* **Requirement**
Reproduction of part of the material below, pictures omitted: copy exactly, and only, the lines starting with the one with "Where should I" and going on through the one with "Image resolution: width=1495".

* **Extracted information**

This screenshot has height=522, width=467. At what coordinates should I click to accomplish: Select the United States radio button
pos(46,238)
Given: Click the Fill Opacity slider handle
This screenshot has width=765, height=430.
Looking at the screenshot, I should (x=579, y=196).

...

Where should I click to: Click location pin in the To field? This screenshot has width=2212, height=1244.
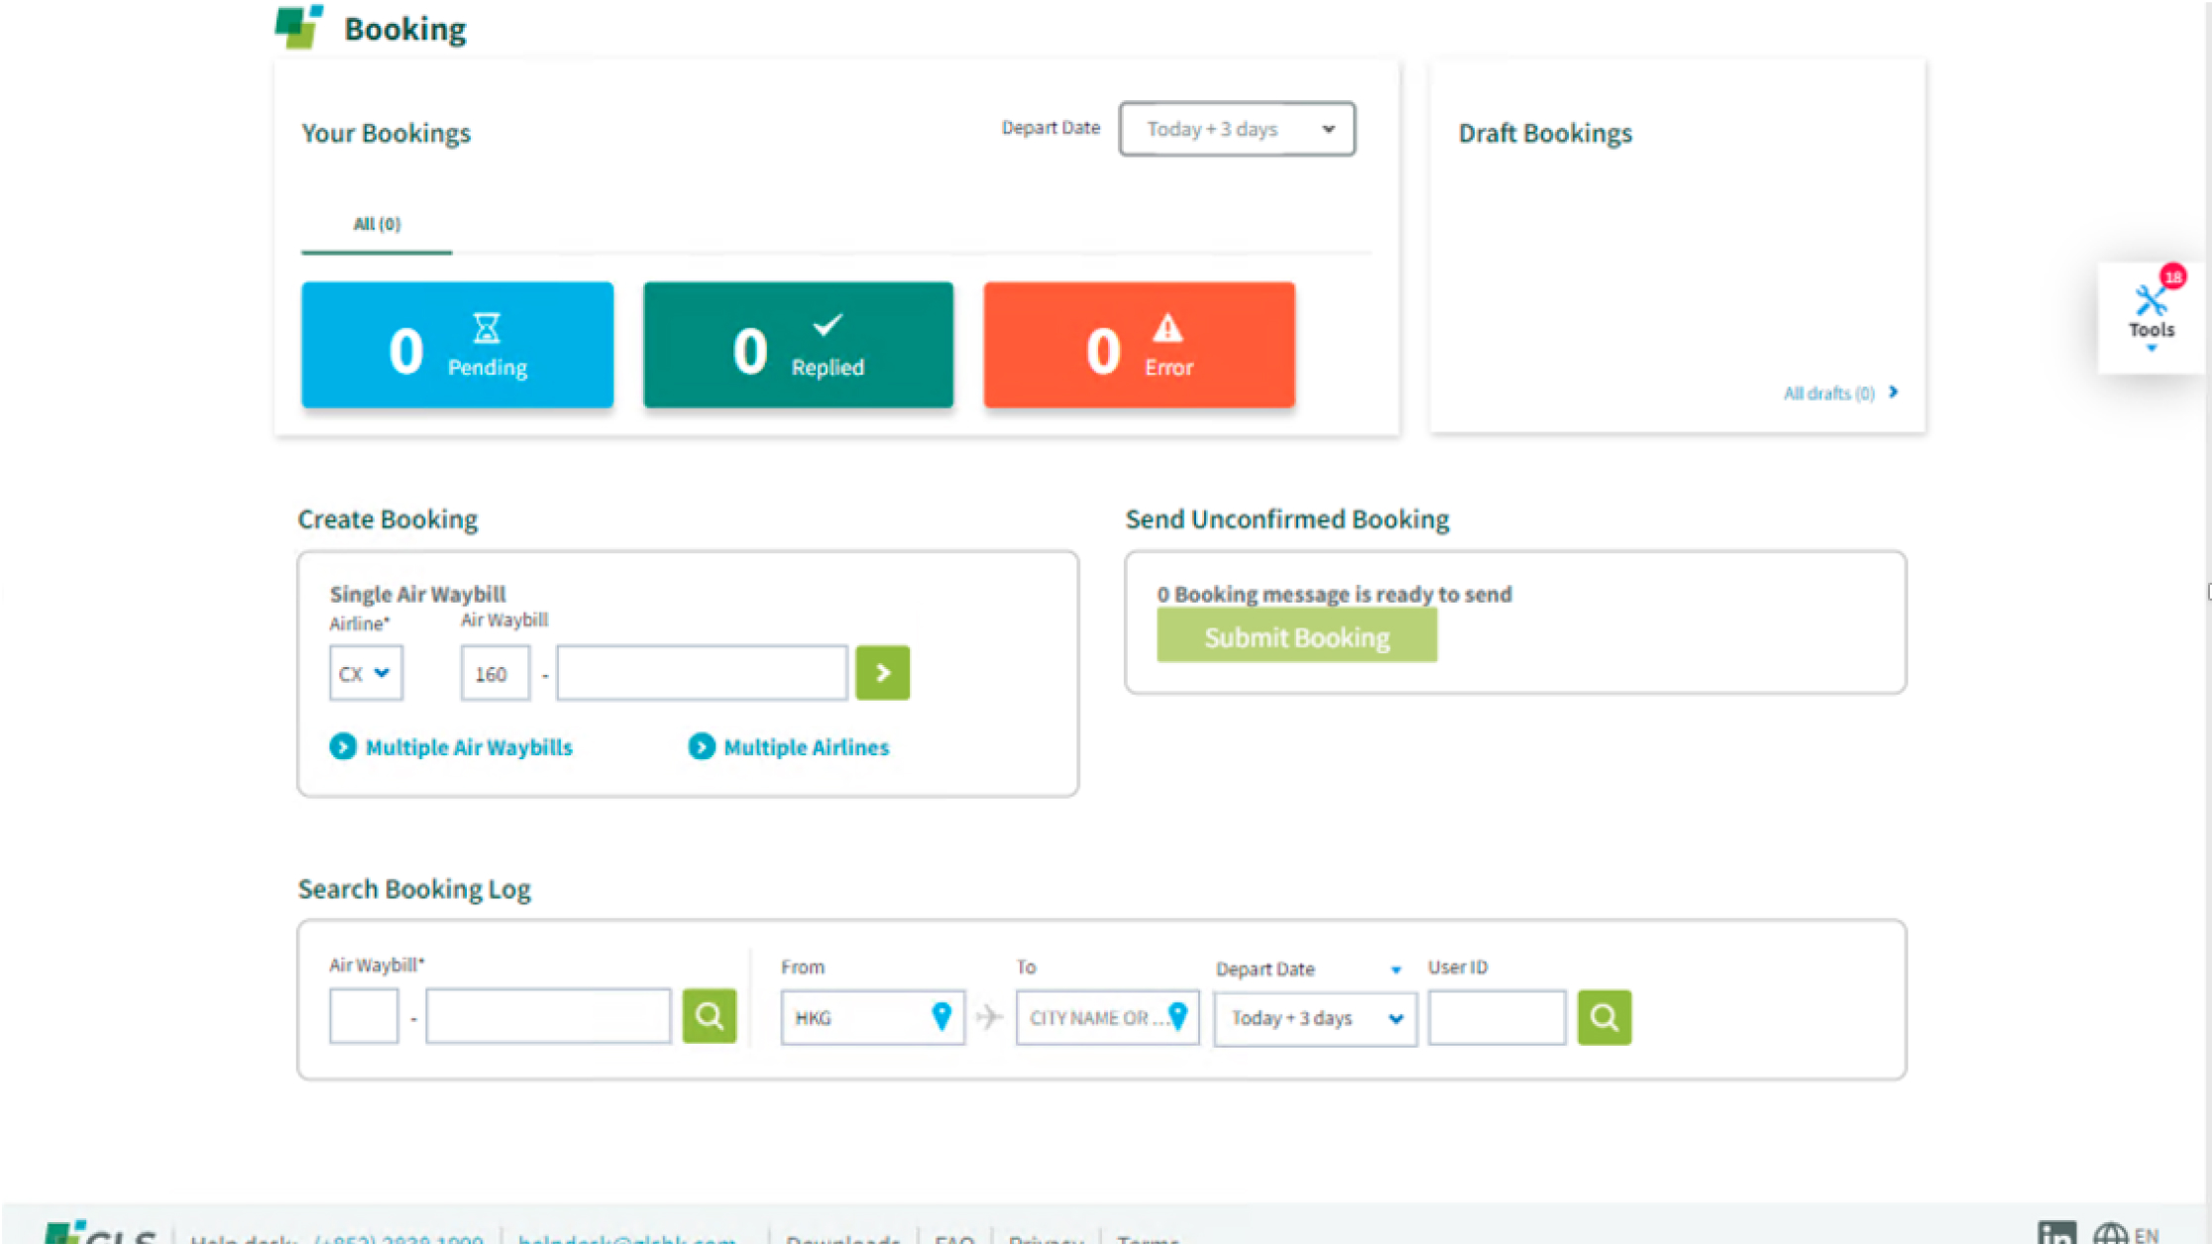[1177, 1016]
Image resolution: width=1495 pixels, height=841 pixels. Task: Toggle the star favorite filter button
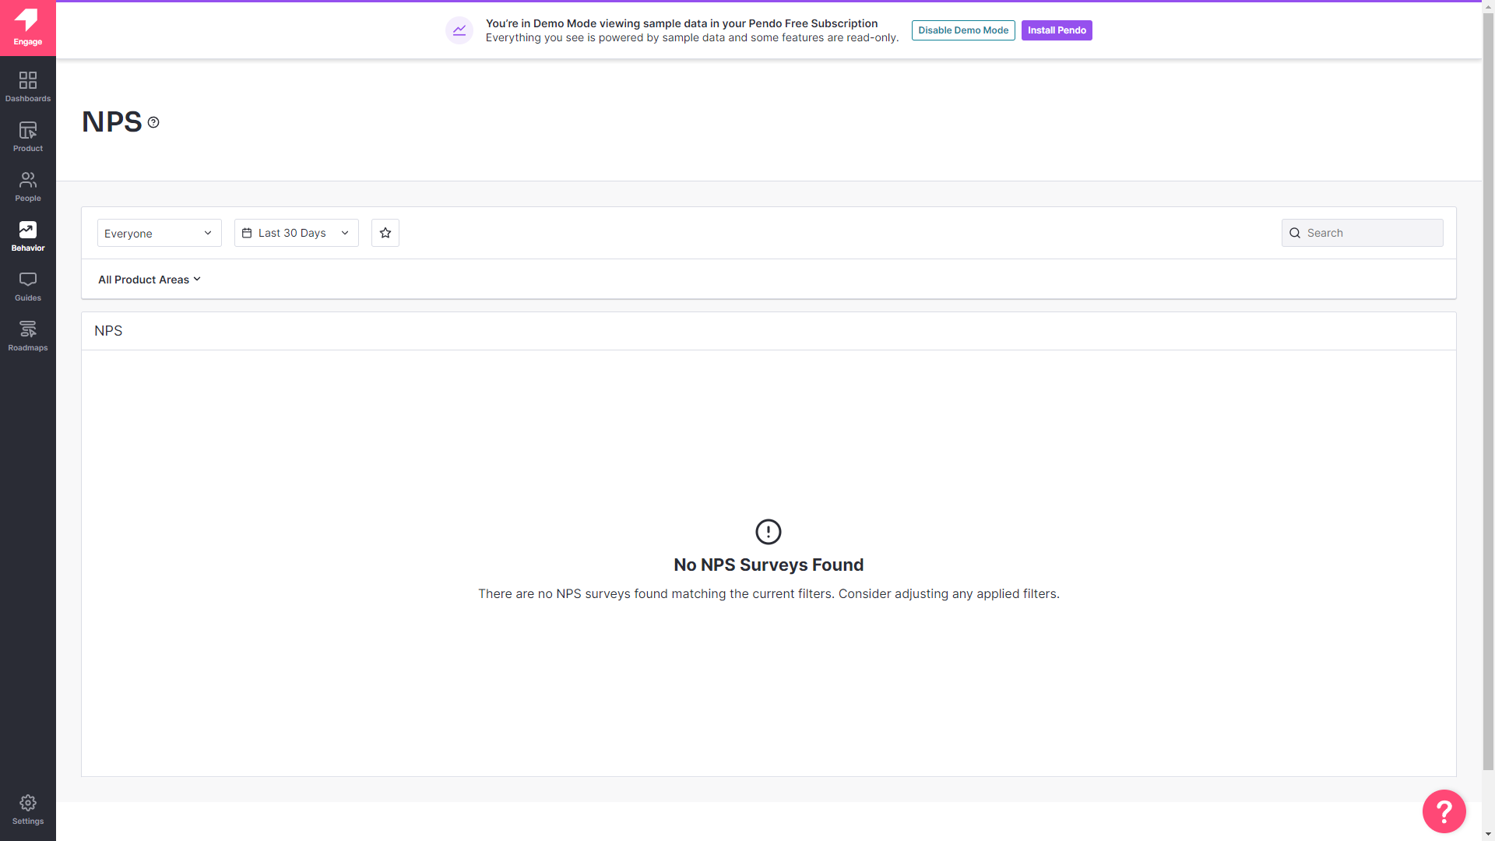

* **Response box**
Where should I click to: Click location pin in the To field? This screenshot has width=2212, height=1244.
[1177, 1016]
Image resolution: width=1495 pixels, height=841 pixels. Task: Toggle the star favorite filter button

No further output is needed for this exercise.